CBN intervention fails to calm market

The CBN had stepped in with a $250 million injection in a bid to ease supply shortages across the forex market. An extra $80 million was also released within the same week. Despite these efforts, the dollar shortage persisted, and the exchange rate came under renewed pressure. Importers, manufacturers, and other market participants continued to chase dollars, pushing the naira lower.

Traders said the interventions were too small relative to the size of pent-up demand in the system. Many businesses are still struggling to access forex for raw materials and equipment, keeping demand elevated.

External reserves climb to $51.74 billion

Despite the weaker exchange rate, Nigeria’s external reserves continued their upward trajectory, providing a positive signal for the country’s external position.
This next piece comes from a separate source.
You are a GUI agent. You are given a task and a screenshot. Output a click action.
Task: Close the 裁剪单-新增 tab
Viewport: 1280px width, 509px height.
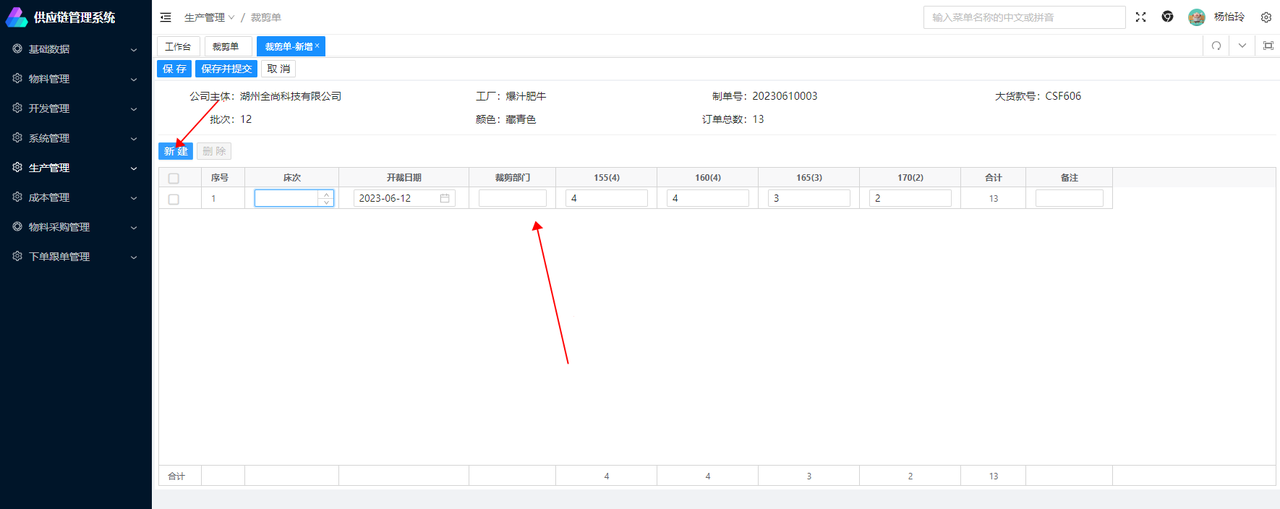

Gross external reserves rose by $217.75 million to $51.74 billion as of July 9. This marked the ninth consecutive week of growth, after reserves had increased by $170 million to $51.46 billion at the end of June.

The steady rise in reserves suggests that the CBN is still able to attract dollar inflows, even as it sells forex to defend the naira. Analysts say the reserve build-up could give the central bank more room to manage the exchange rate in the coming weeks.

What this means for the naira and businesses

The combination of rising reserves and persistent dollar demand leaves the naira in a tight spot. While the CBN’s intervention shows it is willing to defend the currency, the scale of demand means the pressure is unlikely to ease soon. For Nigerian businesses that rely on imported inputs, the weaker naira raises costs and squeezes margins. Consumers may also feel the pinch as imported goods become more expensive. The coming weeks will show whether the CBN can sustain its intervention pace without draining the reserves it has worked to build up.